Your assignment | Word for word, please restate each record and pass over the pictures.
#### Material for this task
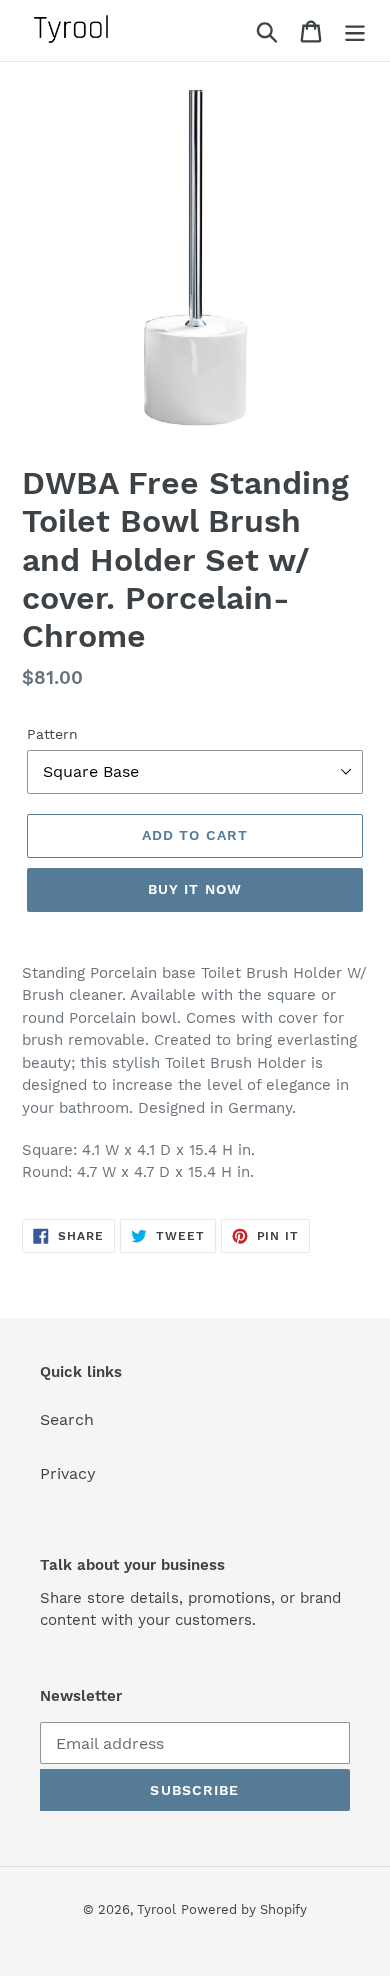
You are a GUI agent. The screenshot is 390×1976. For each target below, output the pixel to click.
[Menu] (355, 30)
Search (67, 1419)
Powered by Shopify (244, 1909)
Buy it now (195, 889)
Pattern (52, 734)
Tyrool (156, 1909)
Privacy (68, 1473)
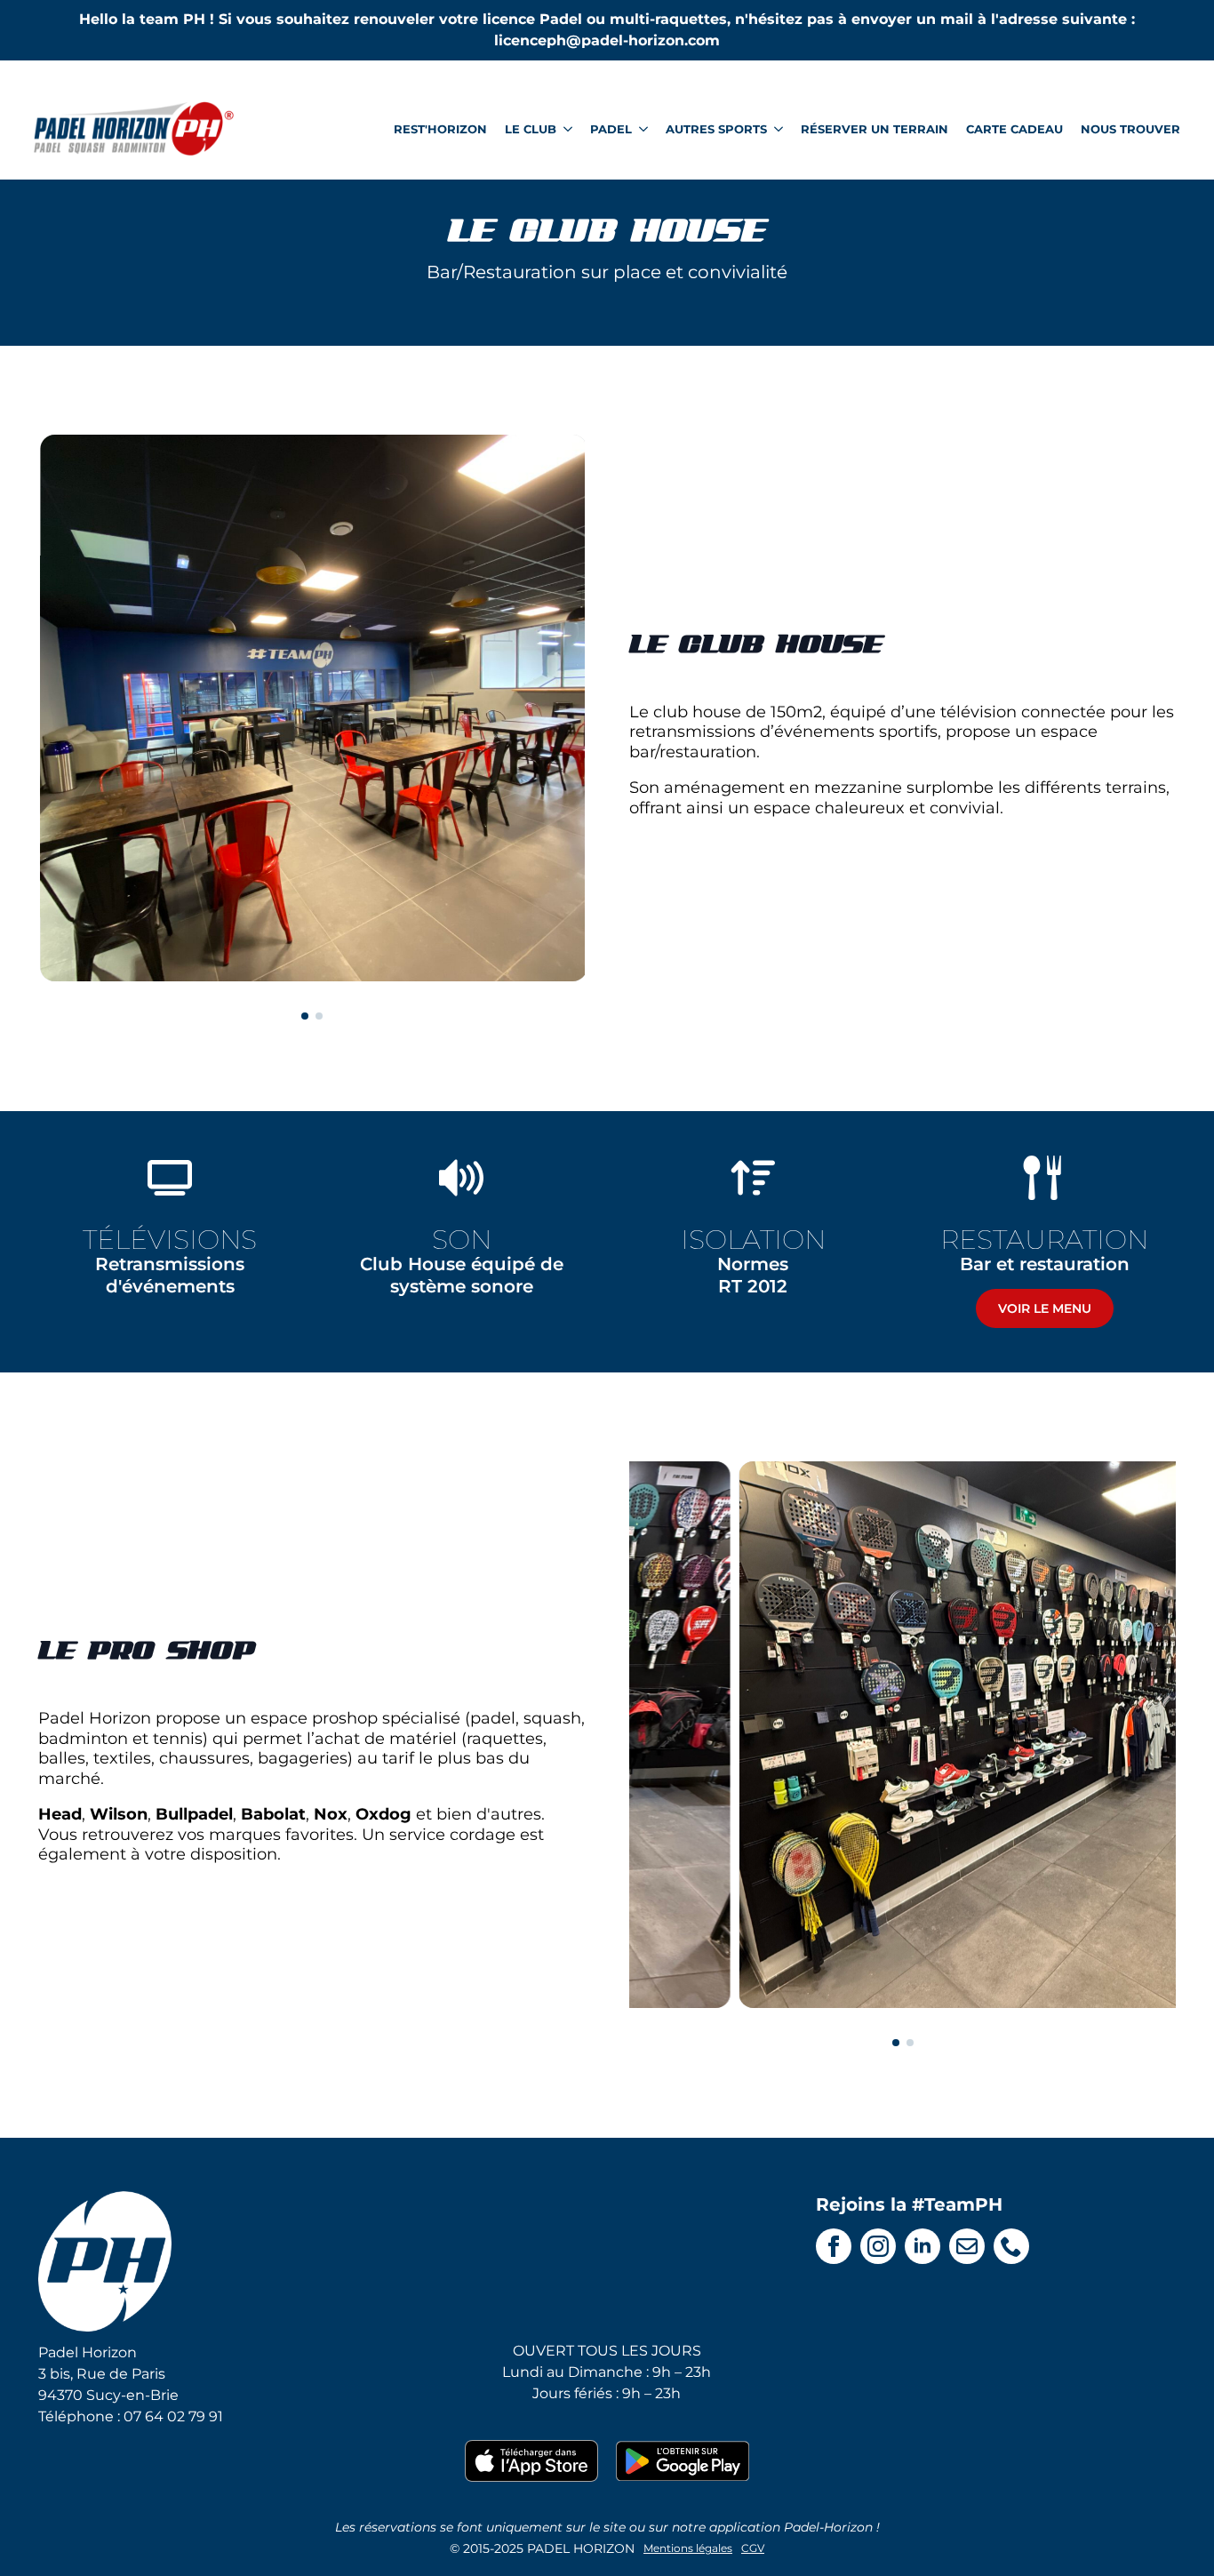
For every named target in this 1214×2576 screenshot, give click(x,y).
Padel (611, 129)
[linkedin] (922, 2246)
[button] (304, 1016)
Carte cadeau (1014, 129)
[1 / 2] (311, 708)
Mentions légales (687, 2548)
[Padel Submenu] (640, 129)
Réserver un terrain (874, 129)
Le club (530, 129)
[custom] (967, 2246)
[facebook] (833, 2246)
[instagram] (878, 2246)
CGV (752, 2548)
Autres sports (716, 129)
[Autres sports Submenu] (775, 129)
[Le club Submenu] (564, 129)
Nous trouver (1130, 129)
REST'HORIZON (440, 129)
########
Result of the task |
You are a GUI agent. The screenshot is 390×1976. For each target below, output the pixel to click.
[Menu] (355, 30)
Search (67, 1419)
Powered by Shopify (244, 1909)
Buy it now (195, 889)
Pattern (52, 734)
Tyrool (156, 1909)
Privacy (68, 1473)
For every named target in this 1214×2576 screenshot, give click(x,y).
Padel (611, 129)
[linkedin] (922, 2246)
[button] (304, 1016)
Carte cadeau (1014, 129)
[1 / 2] (311, 708)
Mentions légales (687, 2548)
[Padel Submenu] (640, 129)
Réserver un terrain (874, 129)
Le club (530, 129)
[custom] (967, 2246)
[facebook] (833, 2246)
[instagram] (878, 2246)
CGV (752, 2548)
Autres sports (716, 129)
[Autres sports Submenu] (775, 129)
[Le club Submenu] (564, 129)
Nous trouver (1130, 129)
REST'HORIZON (440, 129)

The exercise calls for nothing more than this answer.